> _TEXT_:
+++
To rigorously validate the accuracy of the proposed geoprocessing workflow, a paired
t-test was conducted comparing interpolated values with the borehole measurements for eight geotechnical properties (
Table 7). Additionally, 95% confidence intervals (CI) for the mean differences were calculated (
Table 7).
The
t-test results indicated no statistically significant differences (at
α = 0.05) between predicted and observed values for six out of eight soil properties, including
c,
φ,
E,
PI,
LI, and
e (
p > 0.05). This supports the conclusion that the interpolated values generally match the borehole data with minor, statistically insignificant discrepancies. However, statistically significant differences were observed for the
PS and
PSD (
p = 0.0164 and
p = 0.00033, respectively). These deviations are attributed to the inherent smoothing effect of spatial interpolation, particularly for highly localized or discontinuous variables like
PSD. This effect is further visible in
Figure 9, where
PSD appears smoothed relative to borehole spikes. CV comparisons in
Figure 10 also reflect this behavior. The CV values for predicted
PSD were lower than those from borehole data, confirming reduced variance due to interpolation. Yet this smoothing does not invalidate the workflow; instead, it reflects the trade-off between spatial continuity and high-frequency local detail. While direct validation was performed using borehole vs. predicted values, future work will involve additional cross-validation or evaluation against independent datasets to further assess generalizability.
4. Conclusions
A voxel-based geoprocessing workflow using EBK 3D and a best-fit convergence function was successfully developed and implemented to model eight geotechnical properties (cohesion (c), friction angle (φ), deformation modulus (E), plasticity index (PI), liquidity index (LI), porosity (e), particle size (PS), and particle size distribution (PSD)) in 3D across a 183 m × 185 m × 24 m site in Astana, with a resolution of 1 m × 1 m × 1 m.
The resulting voxel model, containing over 812,000 elements, accurately captured the stratified and heterogeneous nature of the subsurface, revealing depth-dependent variations in cohesion, friction angle, deformation modulus, and plasticity indices.
Soil classification using a multivariate discrepancy-based function identified 10 soil types, including one not recorded in borehole data, confirming the model’s ability to detect hidden lithological zones and improve geotechnical zoning.
The predicted proportions of soil types closely matched the initial borehole distribution (e.g., loams: 51.99% vs. 52%), validating the model’s representativeness of natural conditions.
+++
> _STORED DATA_:
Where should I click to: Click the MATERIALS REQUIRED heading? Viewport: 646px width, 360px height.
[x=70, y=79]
+++
> _PROBLEM DETAILS_: Write out the portion of the geotechnical modeling text from "Soil classification using" up to and including "improve geotechnical zoning.", reproducing it word for word. The listing is drawn from a different source than the text.

> _RESULT BELOW_:
Soil classification using a multivariate discrepancy-based function identified 10 soil types, including one not recorded in borehole data, confirming the model’s ability to detect hidden lithological zones and improve geotechnical zoning.